Para las sombras de tus corredores
son mis palabras como sombras mudas
que quieren saturarse de tus ecos
y saturar tu paz de albas futuras…
El maestro Gonzalo Roig me reveló años después que en el ambiente de ese patio único, imaginó los personajes de su zarzuela Cecilia Valdés. Y es que no es posible imaginarse La Habana sin la multitud de sus personajes cuyas existencias se mezclan entre realidad y ficción. Cobran vida en los retratos de la Sociedad Económica de Amigos del País en cuya biblioteca aprendí Letras. Y encarnan en aquellos tipos populares que escaparon a la solemnidad de los pinceles y reviven en la memoria de los más viejos, cantando pregones, sorprendiéndonos a su paso como Rosa la China, María Belén Chacón, Dolores Santa Cruz o El Caballero de París.
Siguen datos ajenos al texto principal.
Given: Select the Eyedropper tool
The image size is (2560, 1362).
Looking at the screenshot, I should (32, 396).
Los cubanos que llegan a La Habana desde otras provincias, se sorprenden y los extranjeros algunas veces repiten para tristeza nuestra: ustedes no saben lo que tienen, sobre todo cuando sin visión de futuro, los desamorados dejan agonizar la ciudad bella.
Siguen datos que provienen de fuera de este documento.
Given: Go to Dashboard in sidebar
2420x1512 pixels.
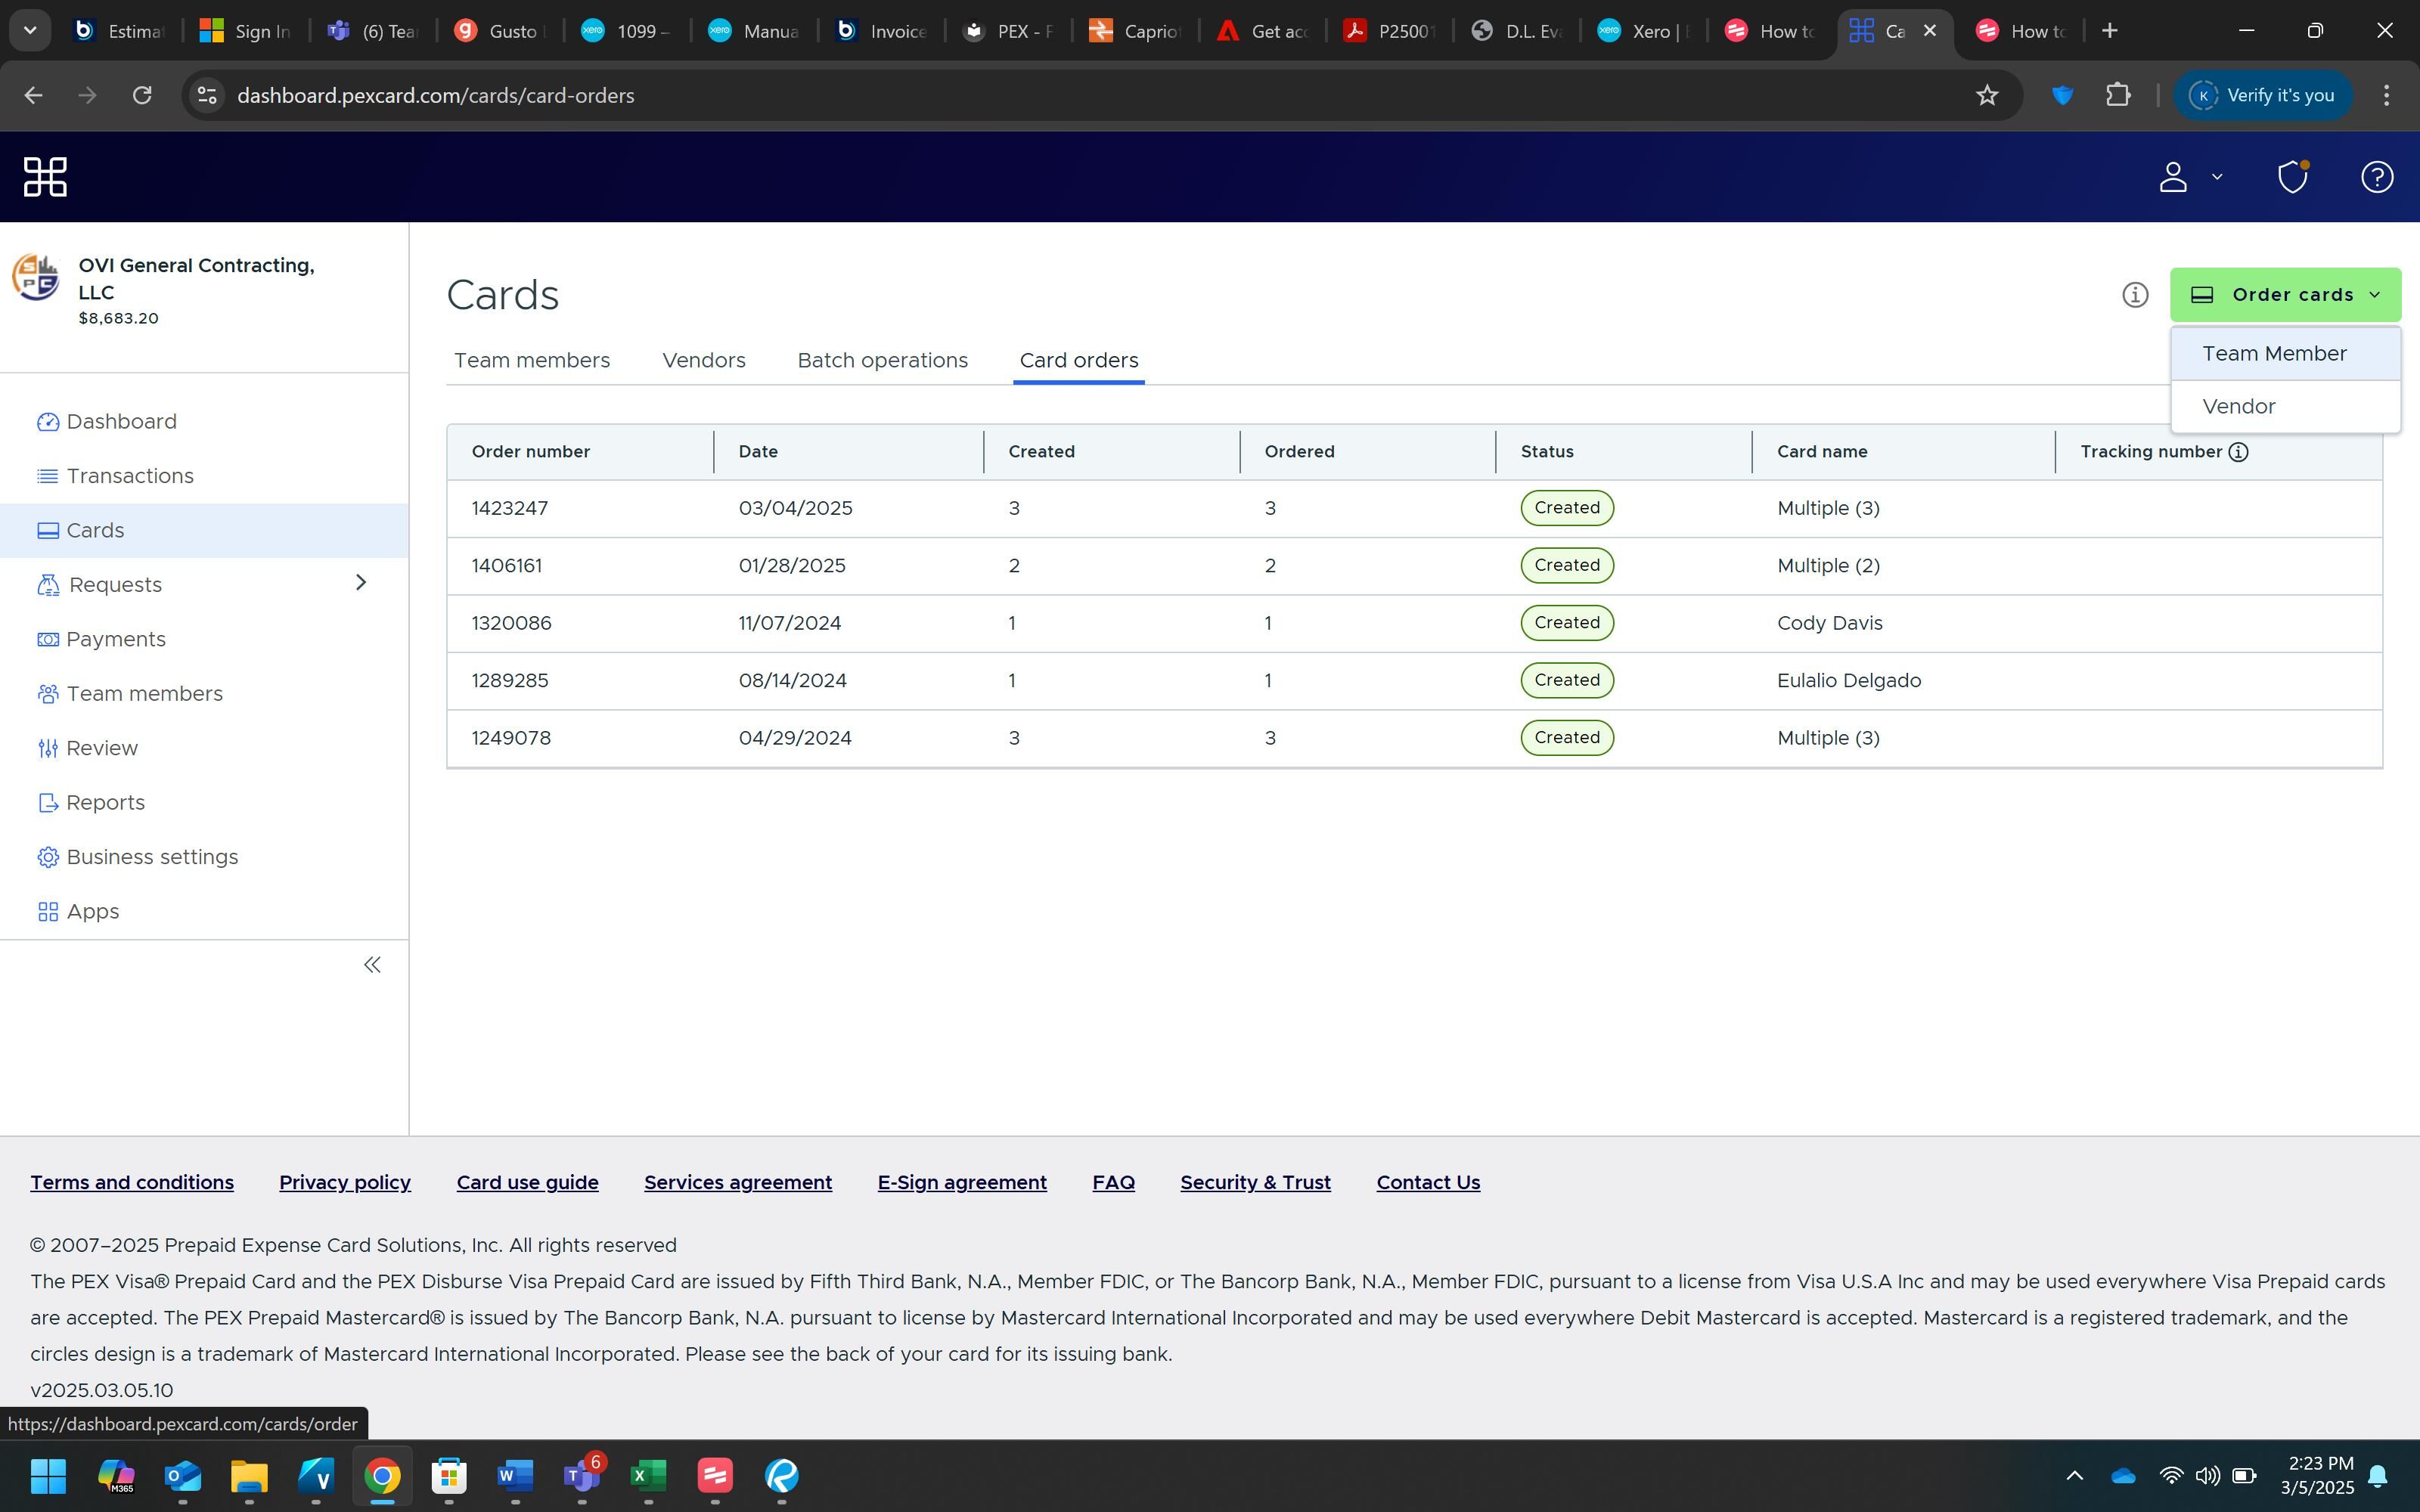Looking at the screenshot, I should [x=121, y=421].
Se requiere un intenso amor que trasciende lo citadino y que entra de lleno en lo cubano porque La Habana es, como capital, una superior entre iguales. No es que sea mejor, es que es diferente y me atrevo a afirmar que no lo es sólo en el limitado alcance del archipiélago cubano, ni siquiera de Las Antillas… lo es en América y en el mundo.
Difícil resulta establecer una diferencia entre lo material y lo intangible. Es como tratar de separar a un anciano de sus recuerdos. Medio milenio después la ciudad remeda lo que fue, es y será. Cuando se pierde la memoria se pierde todo. Le es fácil al leñador cortar los árboles y al demoledor caer sin compasión sobre los muros. La eximia poeta Dulce María Loynaz, aquella habanera ilustre, lo dejó escrito en el inmejorable opúsculo Últimos días de una casa:
Y entonces, digo yo: ¿Será posible que no sientan los hombres el alma que me han dado? ¿Que no la reconozcan junto a ella, que no vuelvan el rostro si los llama, y siendo cosa suya les sea cosa ajena?
La misma inquietud sacudía el alma de Alejo Carpentier y en los escasos encuentros que tuve con él recuerdo que gran parte del diálogo fue sobre nuestra urbe. Y algo parecido sucedía con José Lezama Lima, quien desde su singular casa de la calle Trocadero y los breves recorridos hasta la zona más antigua, la vivió con total entrega. Tanto que su amiga María Zambrano lo describió así: «Él era de La Habana como Santo Tomás lo era de Aquino y Sócrates de Atenas. Él creyó en su ciudad».[Zambrano, María, 1996, «Breve testimonio de un encuentro inacabable», en Lezama Lima, Paradiso, Edición Crítica, París, ALLCA XX, col. Archivos, n° 3, p. XV-XVII.]
Por todo y para todo ello se da a la imprenta este libro fruto de la inspiración de Alejandro Azcuy Domínguez. Resulta evidente ante sus imágenes que no ha sido su deseo extraer del universo que las rodea a las personalidades que ha escogido. En cada una de ellas encarna el lejano pasado, que viene como adarga al brazo, porque sólo la obra y sus frutos ameritan, a juicio del artista, hallarse en sus páginas.
Tanto el autor como los retratados acuden con la llama encendida entre sus manos a colocarla ante La Habana, tal y como aparece en la encantadora escultura sedente en el antiguo Campo de Marte y no lejos del comienzo del Paseo del Prado de José Martí.
Sostenida sobre cuatro delfines, lo cual supone un compromiso perpetuo con el mar, se nos presenta esa india marmórea de perfil griego cual Longina de Manuel Corona, con sus ojos espléndidos y leales mirando al futuro. Esa bella mujer nos conmoverá siempre, custodiada por el escudo de las tres torres y una llave, simboliza a la ciudad amada en su infinitud: la noble Habana.